For the past two years, Stanley's company, Pierpont, has been the second-best forecaster of consumer confidence, according to Bloomberg.
Marking the biggest employment gain in eight years, 2013 also came through with an improved housing market and record stock values, which will help support spending in the new year after boosting household wealth. Bloomberg reported that companies from Apple to Ford are pledging to expand operations in the U.S. as demand continues to improve, which might be the best sign for the nation's economy in 2014.
Automakers sold at a 16.3 million annualized rate in November, which was the highest since May 2007, according to data from Ward's Automotive Group.
"The upbeat consumer mood bodes well for spending in 2014," Senior Economist Michael Dolega of TD Economics told the Associated Press.
Rising confidence level
The Conference Board recently reported that its index of consumer confidence climbed from 72 in November to 78.1 in December. While November's figure was revised up from 70.4, December signals the first month of increase after three months of decline.
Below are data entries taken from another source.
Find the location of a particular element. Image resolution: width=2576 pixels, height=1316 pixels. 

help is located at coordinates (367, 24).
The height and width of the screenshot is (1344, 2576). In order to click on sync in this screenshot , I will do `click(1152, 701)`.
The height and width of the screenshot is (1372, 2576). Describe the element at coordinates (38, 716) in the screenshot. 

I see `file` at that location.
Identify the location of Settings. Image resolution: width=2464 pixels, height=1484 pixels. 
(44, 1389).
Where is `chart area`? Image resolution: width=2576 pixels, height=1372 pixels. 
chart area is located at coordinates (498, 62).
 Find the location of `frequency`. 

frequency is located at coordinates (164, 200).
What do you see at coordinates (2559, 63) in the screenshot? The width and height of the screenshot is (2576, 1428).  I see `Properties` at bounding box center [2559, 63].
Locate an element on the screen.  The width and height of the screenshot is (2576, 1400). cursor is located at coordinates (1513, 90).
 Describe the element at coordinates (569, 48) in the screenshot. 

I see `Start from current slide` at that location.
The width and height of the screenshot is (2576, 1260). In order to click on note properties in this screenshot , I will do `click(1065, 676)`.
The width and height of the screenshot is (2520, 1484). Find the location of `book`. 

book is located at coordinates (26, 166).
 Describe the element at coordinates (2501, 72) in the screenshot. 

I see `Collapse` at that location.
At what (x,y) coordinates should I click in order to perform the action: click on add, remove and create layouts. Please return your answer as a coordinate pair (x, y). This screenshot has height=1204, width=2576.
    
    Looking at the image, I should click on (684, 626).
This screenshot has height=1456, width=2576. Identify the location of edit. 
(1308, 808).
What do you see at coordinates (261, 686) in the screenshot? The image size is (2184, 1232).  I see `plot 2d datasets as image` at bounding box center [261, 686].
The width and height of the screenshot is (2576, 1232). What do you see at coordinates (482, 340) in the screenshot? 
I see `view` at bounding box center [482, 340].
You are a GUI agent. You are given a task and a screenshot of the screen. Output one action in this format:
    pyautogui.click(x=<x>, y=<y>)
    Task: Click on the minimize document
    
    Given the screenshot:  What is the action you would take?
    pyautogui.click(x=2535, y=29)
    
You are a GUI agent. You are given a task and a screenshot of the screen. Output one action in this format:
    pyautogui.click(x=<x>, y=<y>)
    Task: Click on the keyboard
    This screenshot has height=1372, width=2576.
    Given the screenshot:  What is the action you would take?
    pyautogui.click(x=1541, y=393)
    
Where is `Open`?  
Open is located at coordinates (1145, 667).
"Despite the many challenges throughout 2013, consumers are in better spirits today than when the year began," said Lynn Franco, the Conference Board's director of economic indicators, according to Bloomberg.
Willing to spend more money
The confidence report implies that Americans are willing to spend more on large purchases, according to the AP. More Americans are planning on buying a home and a major appliance in the next six months, and Dolega said that is "very encouraging, leaving us hopeful that gradually rising interest rates will not derail the housing recovery."
The number of Americans planning to purchase a home in the next six months increased to the highest level since July, while the percentage also increased from November to December for Americans planning to buy a major household appliance.
"There's certainly room for home prices to continue rising in the coming year," Dana Saporta, an economist at Credit Suisse, told Bloomberg. "As home prices continue to rise, more and more homeowners who are underwater on their mortgages will see their financial situations improving. Just getting out of that underwater position should be a big help to the economy."